───── Selection ─────

A silo is, by definition, an isolated component of an organization that doesn't interact with those around it in any meaningful way. This is the antithesis of collaboration, but its effects are even more insidious than the shutting down of effective conversation. To paraphrase Wittgenstein, in the modern economy, "The limits of data are the limits of my world."

Removing these limits is an essential step in maximizing the value of your data. In a world where 60% of organizations report over half of their data is considered "dark data," this is a huge challenge.

Why Do Silos Form?

There are a number of situations that drive the creation of a data silo, but the most common are:

■ Departments acting in isolation, hoarding data in pursuit of their own local optimizations.

■ Mergers and acquisitions, poorly stitching together two organizations with separate tools and systems.

■ Inter-departmental politics, driven by a pathological culture that doesn't favor collaboration (more on this later).

These are just a few of the many scenarios that drive the growth of data silos, but why are data silos so bad, and what do they have to do with collaboration?

The Traditional Arguments Against Data Silos

When writing about data silos and their associated impact, we almost always discuss things like server costs, wasteful licenses, a lack of economy of scale and more. These are very real, serious problems that are directly linked with the growth of silos, but the cost to collaboration is far more insidious.

The Hidden Impact to Collaboration

Collaboration requires a few things to really flourish:

■ Free movement of information between teams.

■ A culture of psychological safety, that won't punish people for surfacing their mistakes.

■ An environment free of the often political impulse to prioritize personal objectives over organizational outcomes.

─────

Written problem:
Reproduce word for word the part of the passage on data silos that begins with the words containing "There are a" and ends with "do with collaboration?".

───── Stored rows ─────

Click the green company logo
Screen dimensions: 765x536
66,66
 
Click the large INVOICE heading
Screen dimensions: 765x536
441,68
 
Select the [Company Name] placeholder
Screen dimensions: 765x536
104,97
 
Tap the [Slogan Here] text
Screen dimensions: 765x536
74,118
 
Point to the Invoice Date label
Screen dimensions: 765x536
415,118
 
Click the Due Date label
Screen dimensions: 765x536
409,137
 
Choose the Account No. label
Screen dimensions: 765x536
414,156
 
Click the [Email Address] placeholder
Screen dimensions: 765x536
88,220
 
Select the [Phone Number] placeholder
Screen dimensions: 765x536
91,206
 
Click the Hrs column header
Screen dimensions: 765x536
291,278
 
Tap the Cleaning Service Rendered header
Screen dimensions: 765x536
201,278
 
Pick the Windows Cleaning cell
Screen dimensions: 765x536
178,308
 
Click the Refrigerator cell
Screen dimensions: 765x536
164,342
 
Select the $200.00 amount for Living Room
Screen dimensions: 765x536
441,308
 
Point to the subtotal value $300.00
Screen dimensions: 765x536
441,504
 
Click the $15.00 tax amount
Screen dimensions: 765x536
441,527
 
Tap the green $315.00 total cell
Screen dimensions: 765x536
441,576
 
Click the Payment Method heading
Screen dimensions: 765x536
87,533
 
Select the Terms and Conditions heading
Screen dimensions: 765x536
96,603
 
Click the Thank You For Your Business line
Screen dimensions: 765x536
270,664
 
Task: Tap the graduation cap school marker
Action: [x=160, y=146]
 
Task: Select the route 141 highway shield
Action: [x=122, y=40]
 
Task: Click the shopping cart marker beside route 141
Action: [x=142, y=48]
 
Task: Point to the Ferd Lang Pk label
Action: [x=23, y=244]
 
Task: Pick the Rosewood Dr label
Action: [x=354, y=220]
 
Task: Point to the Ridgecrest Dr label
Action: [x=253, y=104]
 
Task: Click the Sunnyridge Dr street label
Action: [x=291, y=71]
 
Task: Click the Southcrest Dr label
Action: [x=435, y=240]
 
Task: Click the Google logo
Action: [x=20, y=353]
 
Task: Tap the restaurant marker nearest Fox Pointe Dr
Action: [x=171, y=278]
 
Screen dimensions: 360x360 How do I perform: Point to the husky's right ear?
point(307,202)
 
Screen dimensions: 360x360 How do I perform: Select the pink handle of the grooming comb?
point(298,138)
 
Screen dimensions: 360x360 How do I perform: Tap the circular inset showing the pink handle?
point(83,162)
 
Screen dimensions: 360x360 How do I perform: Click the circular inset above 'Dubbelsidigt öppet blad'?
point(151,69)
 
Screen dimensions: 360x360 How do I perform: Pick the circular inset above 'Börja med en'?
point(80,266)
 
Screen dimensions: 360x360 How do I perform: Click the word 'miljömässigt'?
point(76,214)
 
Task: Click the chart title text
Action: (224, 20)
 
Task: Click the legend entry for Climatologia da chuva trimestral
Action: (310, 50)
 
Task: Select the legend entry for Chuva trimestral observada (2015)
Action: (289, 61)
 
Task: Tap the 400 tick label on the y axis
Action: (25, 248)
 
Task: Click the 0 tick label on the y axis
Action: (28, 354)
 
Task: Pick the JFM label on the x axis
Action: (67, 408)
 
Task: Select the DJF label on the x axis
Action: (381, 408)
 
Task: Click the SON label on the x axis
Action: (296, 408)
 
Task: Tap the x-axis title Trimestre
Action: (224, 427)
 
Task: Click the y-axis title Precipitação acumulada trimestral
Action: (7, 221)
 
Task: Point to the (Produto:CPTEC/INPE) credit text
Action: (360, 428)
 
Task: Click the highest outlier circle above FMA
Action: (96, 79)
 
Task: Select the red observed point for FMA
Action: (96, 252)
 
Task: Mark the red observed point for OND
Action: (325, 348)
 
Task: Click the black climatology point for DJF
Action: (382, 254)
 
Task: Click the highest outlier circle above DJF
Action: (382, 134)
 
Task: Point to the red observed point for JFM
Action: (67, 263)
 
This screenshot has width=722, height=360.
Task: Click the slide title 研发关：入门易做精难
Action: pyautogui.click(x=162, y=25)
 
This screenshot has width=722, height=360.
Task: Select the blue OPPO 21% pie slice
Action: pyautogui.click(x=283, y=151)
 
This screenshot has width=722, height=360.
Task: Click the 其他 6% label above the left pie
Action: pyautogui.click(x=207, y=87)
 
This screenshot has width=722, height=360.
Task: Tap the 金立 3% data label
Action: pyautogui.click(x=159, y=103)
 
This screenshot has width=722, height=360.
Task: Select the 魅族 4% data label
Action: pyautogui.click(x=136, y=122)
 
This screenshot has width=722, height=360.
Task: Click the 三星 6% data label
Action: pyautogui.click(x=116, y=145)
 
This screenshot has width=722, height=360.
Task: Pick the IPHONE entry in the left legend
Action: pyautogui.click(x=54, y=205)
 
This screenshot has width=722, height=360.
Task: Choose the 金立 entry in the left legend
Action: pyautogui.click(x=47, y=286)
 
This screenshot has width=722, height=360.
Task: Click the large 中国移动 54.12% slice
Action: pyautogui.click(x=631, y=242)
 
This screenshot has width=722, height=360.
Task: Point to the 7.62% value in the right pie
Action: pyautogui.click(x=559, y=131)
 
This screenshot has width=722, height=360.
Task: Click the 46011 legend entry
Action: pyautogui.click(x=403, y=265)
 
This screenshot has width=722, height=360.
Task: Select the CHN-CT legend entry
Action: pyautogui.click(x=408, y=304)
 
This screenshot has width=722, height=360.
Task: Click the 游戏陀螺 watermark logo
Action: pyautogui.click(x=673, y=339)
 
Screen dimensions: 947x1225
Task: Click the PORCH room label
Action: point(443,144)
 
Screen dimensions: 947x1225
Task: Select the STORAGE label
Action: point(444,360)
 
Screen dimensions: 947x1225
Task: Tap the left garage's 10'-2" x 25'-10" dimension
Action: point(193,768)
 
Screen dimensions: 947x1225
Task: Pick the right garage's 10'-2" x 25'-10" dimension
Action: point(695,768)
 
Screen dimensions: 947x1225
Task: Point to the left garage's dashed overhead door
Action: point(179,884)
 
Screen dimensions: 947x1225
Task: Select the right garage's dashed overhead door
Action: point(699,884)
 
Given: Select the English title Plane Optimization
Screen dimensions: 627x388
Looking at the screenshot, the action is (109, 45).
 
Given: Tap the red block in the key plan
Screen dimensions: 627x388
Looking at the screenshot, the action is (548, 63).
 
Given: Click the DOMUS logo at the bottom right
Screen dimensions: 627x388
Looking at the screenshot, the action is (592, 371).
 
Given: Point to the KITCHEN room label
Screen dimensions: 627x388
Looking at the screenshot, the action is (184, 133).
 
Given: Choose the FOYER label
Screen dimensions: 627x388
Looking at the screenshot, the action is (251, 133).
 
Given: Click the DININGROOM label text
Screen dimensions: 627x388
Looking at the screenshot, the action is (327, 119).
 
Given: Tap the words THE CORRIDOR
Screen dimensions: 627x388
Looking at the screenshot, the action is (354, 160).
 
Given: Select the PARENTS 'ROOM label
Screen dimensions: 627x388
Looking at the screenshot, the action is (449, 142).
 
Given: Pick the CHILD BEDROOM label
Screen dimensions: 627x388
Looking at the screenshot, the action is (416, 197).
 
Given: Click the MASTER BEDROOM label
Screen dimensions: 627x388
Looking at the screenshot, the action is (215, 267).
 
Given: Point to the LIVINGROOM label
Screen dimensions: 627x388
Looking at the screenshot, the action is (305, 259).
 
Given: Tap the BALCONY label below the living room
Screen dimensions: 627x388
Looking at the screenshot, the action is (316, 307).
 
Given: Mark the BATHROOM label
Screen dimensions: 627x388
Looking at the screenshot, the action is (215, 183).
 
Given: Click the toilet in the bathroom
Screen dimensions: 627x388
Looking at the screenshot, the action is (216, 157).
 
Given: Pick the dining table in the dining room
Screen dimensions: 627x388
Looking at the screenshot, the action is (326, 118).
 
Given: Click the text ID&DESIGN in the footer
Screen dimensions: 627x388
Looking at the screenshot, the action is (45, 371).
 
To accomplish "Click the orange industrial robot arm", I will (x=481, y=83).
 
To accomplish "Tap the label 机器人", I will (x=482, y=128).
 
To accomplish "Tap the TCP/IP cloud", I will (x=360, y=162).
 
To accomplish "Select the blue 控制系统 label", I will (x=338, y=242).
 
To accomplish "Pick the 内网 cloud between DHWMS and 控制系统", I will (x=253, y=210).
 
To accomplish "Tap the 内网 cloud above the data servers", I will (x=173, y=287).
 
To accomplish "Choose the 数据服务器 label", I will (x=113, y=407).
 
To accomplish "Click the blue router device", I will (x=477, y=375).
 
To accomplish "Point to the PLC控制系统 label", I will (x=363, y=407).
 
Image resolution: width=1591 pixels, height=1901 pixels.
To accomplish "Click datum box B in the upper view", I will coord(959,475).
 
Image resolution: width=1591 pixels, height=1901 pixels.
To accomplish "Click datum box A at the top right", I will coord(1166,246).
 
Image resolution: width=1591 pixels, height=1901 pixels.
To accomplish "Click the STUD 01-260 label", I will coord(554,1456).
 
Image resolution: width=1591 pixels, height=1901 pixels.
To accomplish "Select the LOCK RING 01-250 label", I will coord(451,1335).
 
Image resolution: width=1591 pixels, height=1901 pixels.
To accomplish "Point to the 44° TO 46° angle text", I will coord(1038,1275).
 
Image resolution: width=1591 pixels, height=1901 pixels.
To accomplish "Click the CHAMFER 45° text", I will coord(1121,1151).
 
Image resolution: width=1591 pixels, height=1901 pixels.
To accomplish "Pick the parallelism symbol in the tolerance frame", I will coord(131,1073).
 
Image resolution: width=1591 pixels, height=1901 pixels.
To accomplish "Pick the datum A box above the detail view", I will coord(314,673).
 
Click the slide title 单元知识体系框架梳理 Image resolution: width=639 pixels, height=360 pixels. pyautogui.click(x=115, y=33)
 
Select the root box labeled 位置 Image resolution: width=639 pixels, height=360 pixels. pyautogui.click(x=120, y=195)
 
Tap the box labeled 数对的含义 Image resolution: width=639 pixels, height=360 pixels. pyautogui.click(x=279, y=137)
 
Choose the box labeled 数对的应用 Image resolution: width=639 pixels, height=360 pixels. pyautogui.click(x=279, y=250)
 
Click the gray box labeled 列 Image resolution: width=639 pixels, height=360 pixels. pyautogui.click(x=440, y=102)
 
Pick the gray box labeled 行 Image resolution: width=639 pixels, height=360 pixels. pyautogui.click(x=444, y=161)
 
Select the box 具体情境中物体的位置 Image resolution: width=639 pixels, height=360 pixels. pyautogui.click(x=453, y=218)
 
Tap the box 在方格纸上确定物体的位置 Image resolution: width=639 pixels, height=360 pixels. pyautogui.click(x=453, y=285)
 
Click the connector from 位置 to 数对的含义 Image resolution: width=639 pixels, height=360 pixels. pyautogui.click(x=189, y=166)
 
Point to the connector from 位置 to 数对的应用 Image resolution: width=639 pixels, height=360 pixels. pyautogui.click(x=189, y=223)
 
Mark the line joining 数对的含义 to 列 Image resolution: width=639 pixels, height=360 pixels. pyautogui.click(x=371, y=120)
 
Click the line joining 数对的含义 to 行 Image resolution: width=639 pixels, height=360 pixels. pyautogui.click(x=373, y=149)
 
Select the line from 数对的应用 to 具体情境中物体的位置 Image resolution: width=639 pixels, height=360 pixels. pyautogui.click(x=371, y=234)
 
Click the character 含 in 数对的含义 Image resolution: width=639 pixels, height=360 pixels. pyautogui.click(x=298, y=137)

─────

Final result:
There are a number of situations that drive the creation of a data silo, but the most common are:

■ Departments acting in isolation, hoarding data in pursuit of their own local optimizations.

■ Mergers and acquisitions, poorly stitching together two organizations with separate tools and systems.

■ Inter-departmental politics, driven by a pathological culture that doesn't favor collaboration (more on this later).

These are just a few of the many scenarios that drive the growth of data silos, but why are data silos so bad, and what do they have to do with collaboration?